Trump in the Polls: An Update

UPDATED 08/09/19

Trump’s standing, as measured in various polls of likely voters conducted by Rasmussen Reports, has rebounded since the end of the partial and mostly inconsequential shutdown of the central government late in 2018.  There have been some subsequent dips, associated mainly with the so-called trade wars with Mexico and China.

The story starts here:

FIGURE 1
Figure 1
Derived from Rasmussen Reports approval ratings for Trump.

Lest you believe that the numbers in figure 1 are weak, consider this comparison with Obama’s numbers:

FIGURE 2
Figure 2
Derived from Rasmussen Reports approval ratings for Obama and Trump.

In this age of polarization, it’s hard for any president to attain high marks:

FIGURE 3
Figure 3
Source: Same as figure 2.

The good news, again, is that Trump’s strong approval rating has been higher than Obama’s for more than a year, and was even higher during the shutdown slump.

Ratios of the ratios in figure 2 yield enthusiasm ratios: the strength of strong approval ratings relative to overall approval ratings. Trump’s advantage over Obama continues to widen:

FIGURE 4
Figure 4
Source: Same as figure 2.

Every week since the first inauguration of Obama, Rasmussen Reports has asked 2,500 likely voters whether they see the country as going in the “right direction” or being on the “wrong track”. The following graph shows the ratios of “right direction”/”wrong track” for Trump and Obama:

FIGURE 5
Figure 5
Source: Rasmussen Reports, “Right Direction or Wrong Track“.

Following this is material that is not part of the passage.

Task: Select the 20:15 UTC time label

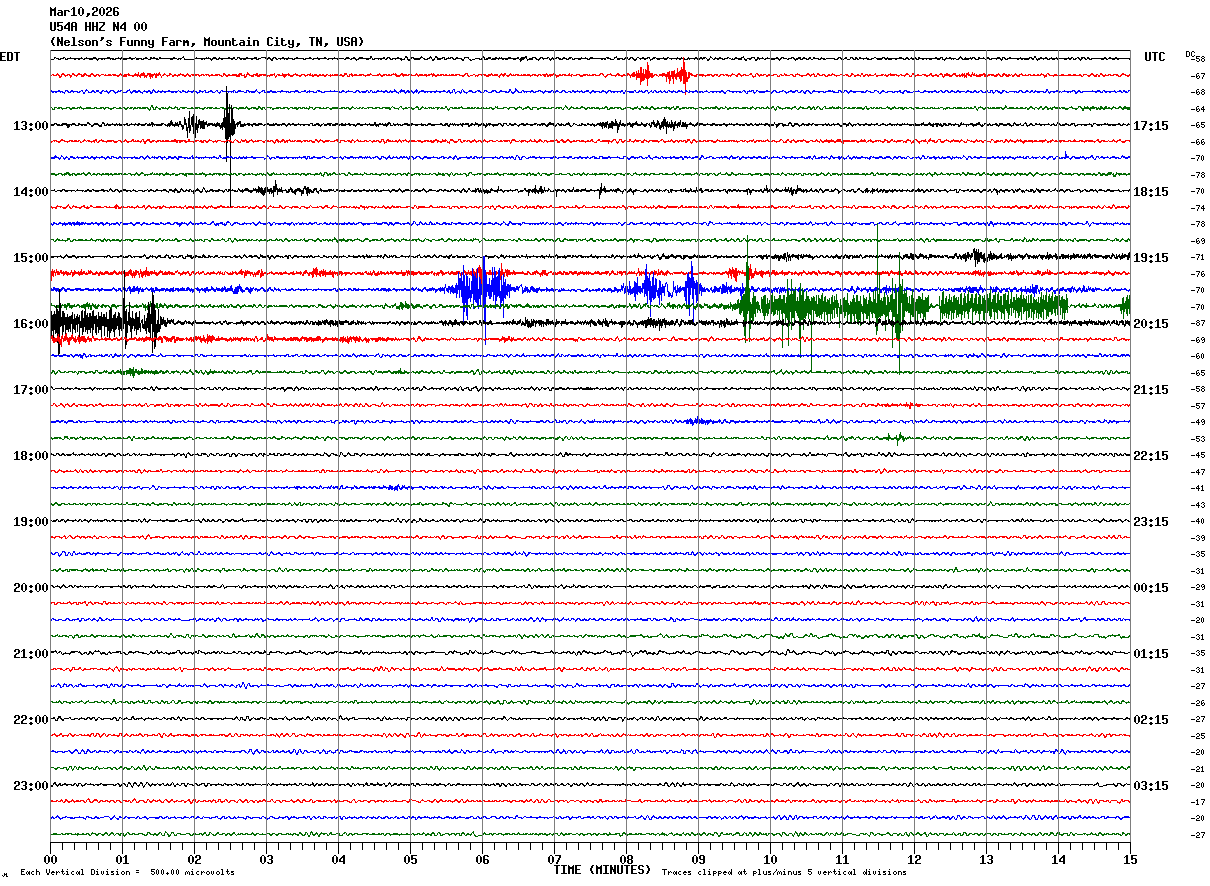Action: (1152, 324)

The ratio for Trump, after a quick honeymoon start, fell into the same range as Obama’s. But it jumped with the passage of the tax cut in December 2017. It remained high after that, until the shutdown. The rebound suggests that the squishy center of the electorate is once again lining up with Trump, despite the incessant flow of negative “reporting” about him and his policies.